Diffuse scattering patterns on hk0 and hk0.5 reciprocal planes for cubic BaTiO3. Left side of each circle contains experimental data, calculated patterns are on the right. The patterns characterize a dynamical disorder present in this material in its paraelectric phase (the data were collected at 500 K, ~100 K above the transition to the ferroelectric phase).

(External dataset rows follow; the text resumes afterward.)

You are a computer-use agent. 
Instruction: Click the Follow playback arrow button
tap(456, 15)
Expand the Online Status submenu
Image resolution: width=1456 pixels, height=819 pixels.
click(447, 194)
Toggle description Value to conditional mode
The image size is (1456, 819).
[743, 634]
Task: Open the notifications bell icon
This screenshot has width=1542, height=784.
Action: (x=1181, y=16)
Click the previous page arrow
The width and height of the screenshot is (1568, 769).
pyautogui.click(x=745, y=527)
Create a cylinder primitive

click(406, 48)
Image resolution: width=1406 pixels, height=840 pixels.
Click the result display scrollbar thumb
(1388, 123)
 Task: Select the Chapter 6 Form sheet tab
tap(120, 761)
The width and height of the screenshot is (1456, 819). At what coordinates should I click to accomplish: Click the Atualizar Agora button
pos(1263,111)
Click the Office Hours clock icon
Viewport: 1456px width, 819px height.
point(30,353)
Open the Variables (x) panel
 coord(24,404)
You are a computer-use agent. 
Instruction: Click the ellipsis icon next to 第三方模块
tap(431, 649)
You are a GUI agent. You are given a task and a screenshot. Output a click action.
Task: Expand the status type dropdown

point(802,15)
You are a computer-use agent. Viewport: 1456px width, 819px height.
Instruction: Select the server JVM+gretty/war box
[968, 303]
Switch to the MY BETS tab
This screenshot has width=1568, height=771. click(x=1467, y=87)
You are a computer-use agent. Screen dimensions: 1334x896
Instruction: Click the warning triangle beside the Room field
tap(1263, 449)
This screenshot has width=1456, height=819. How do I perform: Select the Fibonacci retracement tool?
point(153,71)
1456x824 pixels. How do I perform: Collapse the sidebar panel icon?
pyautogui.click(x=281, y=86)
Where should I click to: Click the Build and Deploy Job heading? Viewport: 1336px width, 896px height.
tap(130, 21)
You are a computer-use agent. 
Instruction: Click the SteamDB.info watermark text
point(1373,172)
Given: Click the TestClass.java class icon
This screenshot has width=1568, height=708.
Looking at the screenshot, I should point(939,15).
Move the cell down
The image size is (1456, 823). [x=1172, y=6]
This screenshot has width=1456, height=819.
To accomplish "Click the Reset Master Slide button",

SrxBa1-xNb2O6 (SBN) is one of the materials of interest. This solid solution has a tunable ferroelectric behaviour – it can be a 'normal' ferroelectric with a sharp phase transition at a certain temperature for small Strontium concentrations or a 'relaxor' material in which the dielectric permittivity has an anomaly in a broad temperature range which additionally depends on the frequency of the probing electric field. The relaxor behaviour is usually attributed to the existence of small polar clusters or nanodomains. These have been extensively studied by a combination of neutron scattering techniques and phenomenological modeling. An atomic-level combination of theory (using first-principles quantum-mechanical calculations) and a scattering-based analysis (neutron pair distribution function) yields a picture of two polarization sublattices influenced by the chemical disorder and a short-range nature of non-polar distortions. A raman scattering experiment in conjunction with an infra-red and THz spectroscopic methods, covering together a broad frequency range, also indicate on an existence of more then one polarization mechanism contributing to the complicated dielectric behaviour of the relaxor SBN. 

Another chemically disordered material is the PbZr1-xTixO3 (PZT), which is one of the most used piezoelectric compounds with superior electromechanical properties at special composition ratio of Zr and Ti atoms (called morphotropic phase boundary region). The random distribution of these ions makes any analysis of experimental data notoriously difficult. However a purposely designed mathematical analysis of the Raman spectra based on their frequency derivatives was instrumental in unveiling a 'hidden' contributions to the recorded signal. This helped to clarify the nanoscale picture of this material in the interesting compositional range. A follow-up study, again using broad range of probing frequencies, showed how a mesoscale structural features – domain walls and grain boundaries – dominate the dielectric response at room temperature and below.